While I was working on that, he talked about politics, sports, told stories about his old friends, stories about Mom, and generally gossip. Then once he got the laptop back, he opened his email and a web browser and it was as though I was a small child again… I faded into the background and he entered a trance… he began to softly speak to his laptop and say “Well, ya never know…look at that… ” and “Hm… how about that… ?” and “Oh yeah… I forgot about that …” I looked around the room, realizing my smallness and I laughed to myself. “I guess I can go now” I said, and Dad didn’t even hear me… so I kissed him on the head and we said our farewells. We were both afraid. I had my wall up to lean on and he had his laptop to hide behind.

Afterward, I went to the neighborhood Thai place for lunch with a friend, despite not being terribly hungry and I talked about how the next time we see each other, I might not have a Dad anymore. We reflected on the differences between my mother’s death and my father’s coming death.
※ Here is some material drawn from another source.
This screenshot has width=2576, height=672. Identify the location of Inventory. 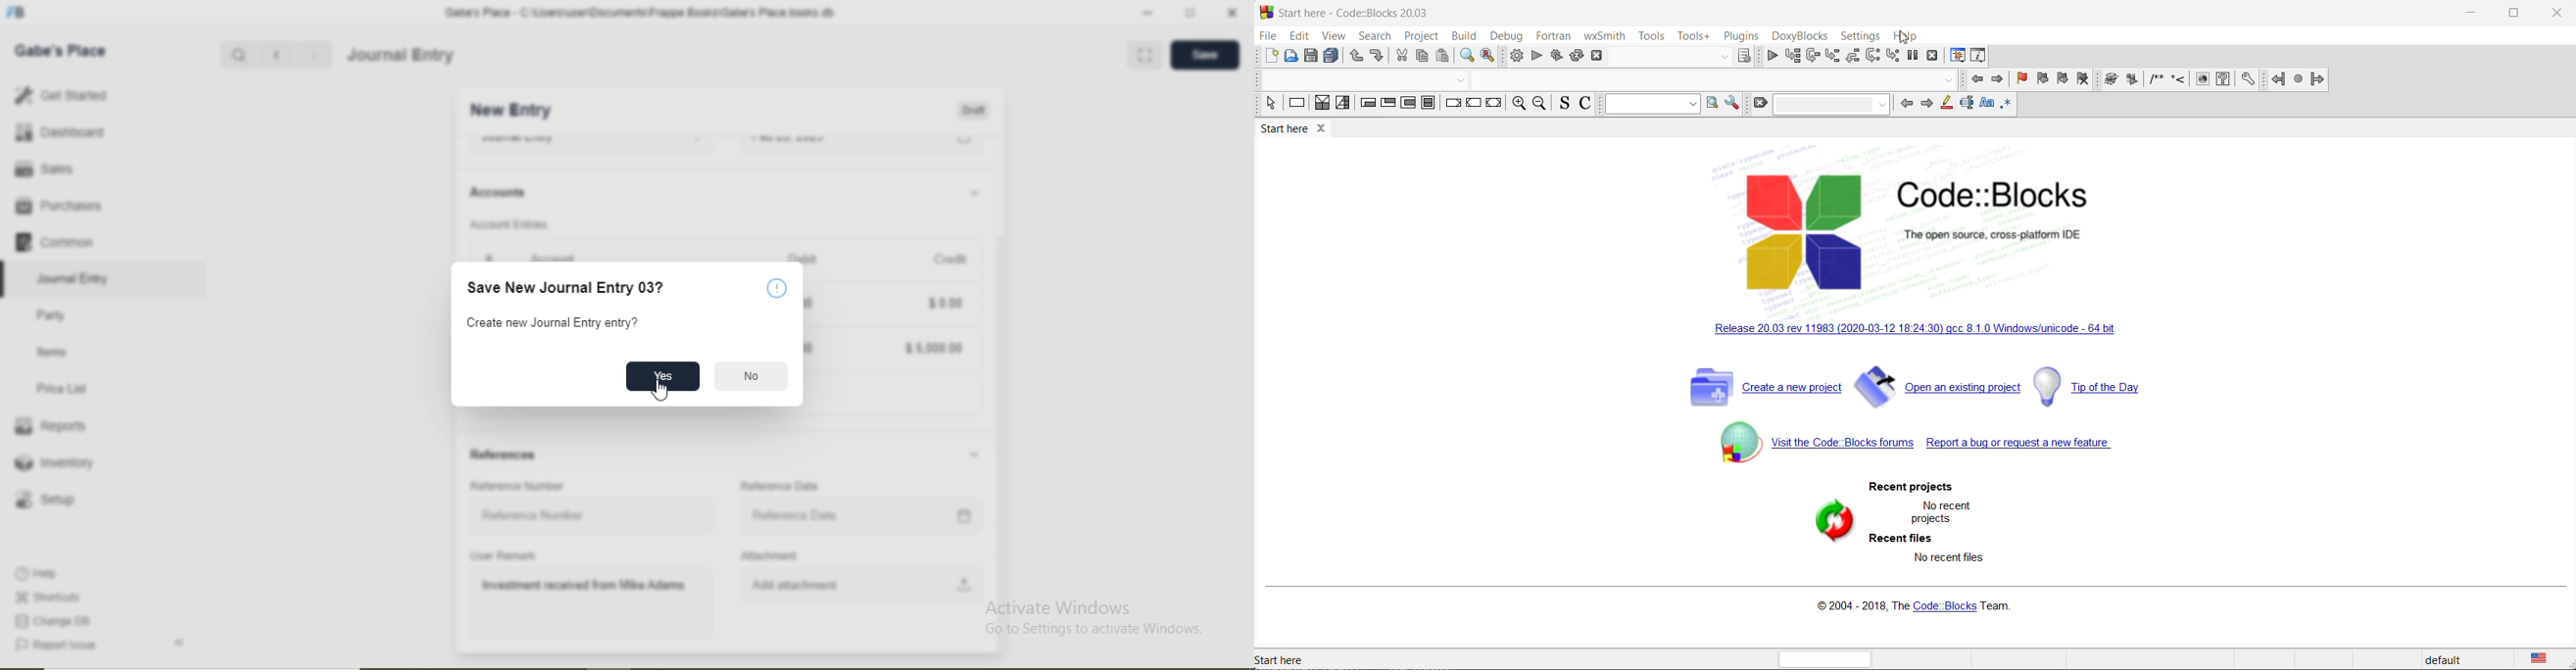
(55, 462).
Mom died unexpectedly and mercifully fast of a cardiac arrest several years before.

“Given the choice, for me, I’ll take this version, where we can talk to him and reminisce and apologize and ask questions,” I said and my friend nodded; both her parents were still around, playing golf somewhere. She knew Mom’s loss was crushing and gutting. I never want to go through something like that again.
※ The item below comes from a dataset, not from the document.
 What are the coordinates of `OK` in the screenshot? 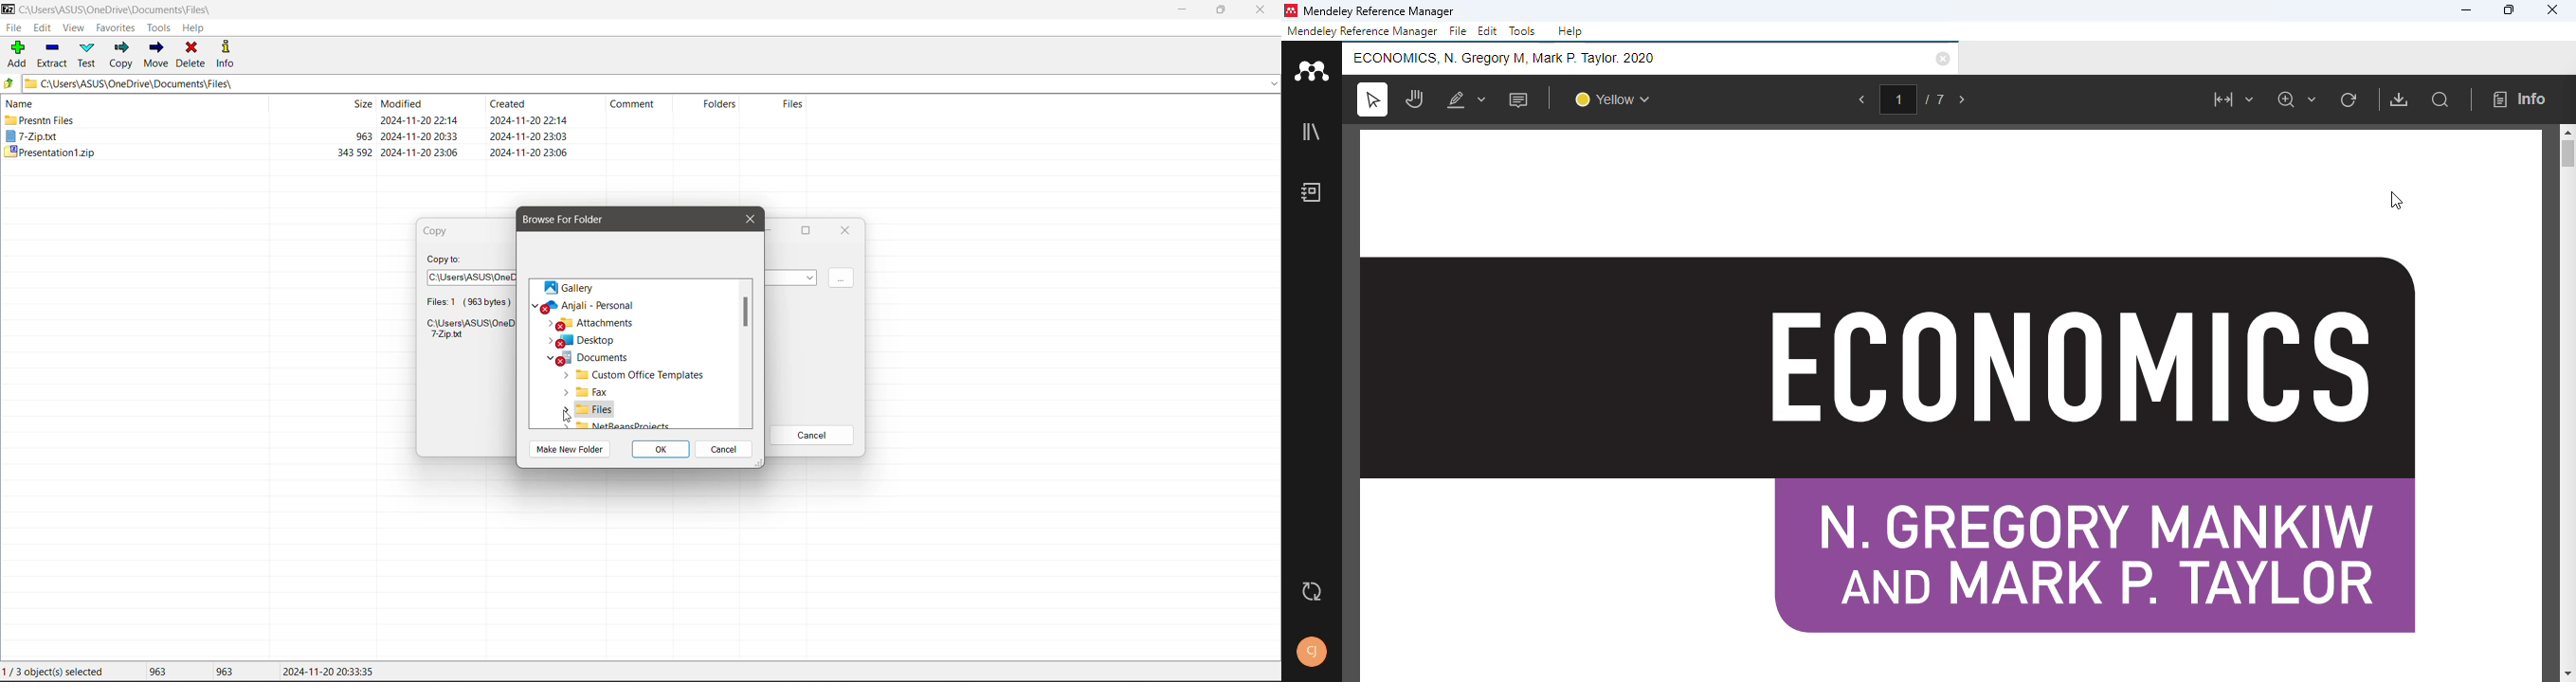 It's located at (662, 450).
The next time I saw Dad where his condition radically changed was about two weeks later, two days before he died. It wasn’t solemn, but it was real. His weight hadn’t changed, but his skin tone did. He felt more papery and he had bruises on his forearms that I could only attribute to his new bed. He was quiet. He’d lost the ability to speak a few days before. The trinkets on this bed were mostly gone. One rosary. No remote control. One prayer book. No reading glasses. But a picture of Mom was new. He just laid back, in his yellow striped rugby shirt I bought him for Christmas in the 90s. No more up and down with the bed remote.
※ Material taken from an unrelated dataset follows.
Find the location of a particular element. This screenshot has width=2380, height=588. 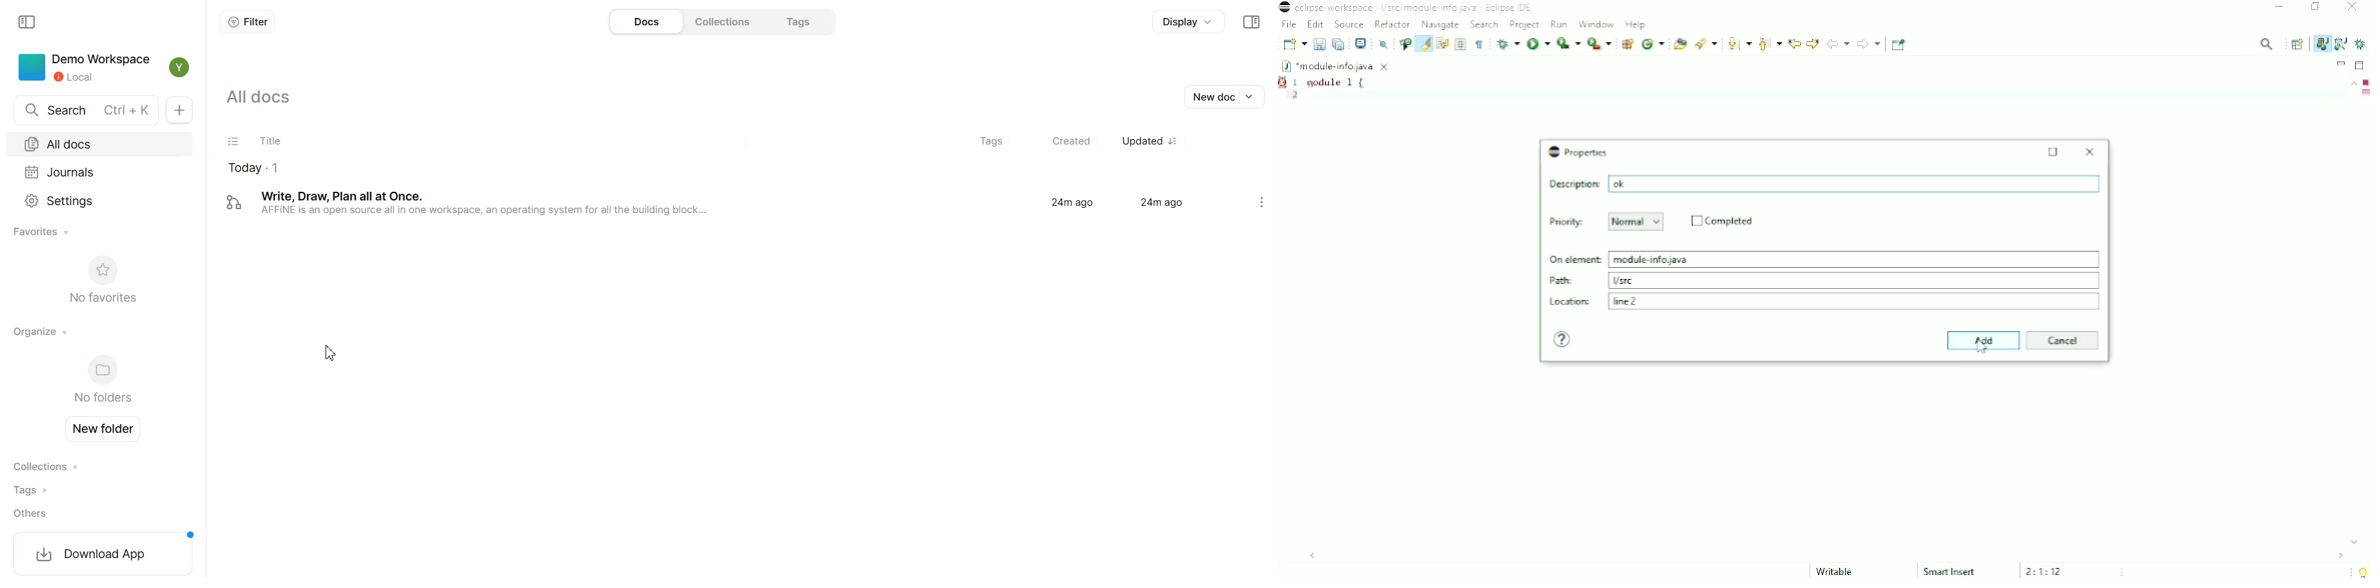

I set up a wireless speaker and opened a playlist to play some piano pieces by Scarlatti that Dad used to play on our family piano when we were children; some Julian Bream and Andres Segovia on guitar, a little Bach and then Gershwin and Porter. Dad’s hands would lift and his arms would gently wave with the crescendos, his head would swoon or roll with the music, and he’d tap his fingernails gently in time on the chrome railings securing him in this bed. He’d smile greatly too, a giant grin as he found succor in the music he himself would play with determination and focus so many years before on the piano or his Gibson downstairs.

To extend a hand in the most fragile of moments and touch a man who remained a mystery to us for most of our lives was like asking the air to grant a wish. He never abandoned us; he always came home, he did what he could to keep our family afloat, but our connections to him were ephemera — thin and patchy, like tissue paper. I guess he gave us what he could of himself. Even on this day, his grip was strong and attentive. He was “in there.”

He told me in October that he wanted to last to the midterms. Anyone who knows my dad knows that’s about elections. “I want to see them bury Trump” he said. He didn’t make it to the midterms, but he got very close. Just like his boat’s final heat in Melbourne in 1956. He got close.

I think I’ll stop here.

I hope to be back soon. Thanks for reading.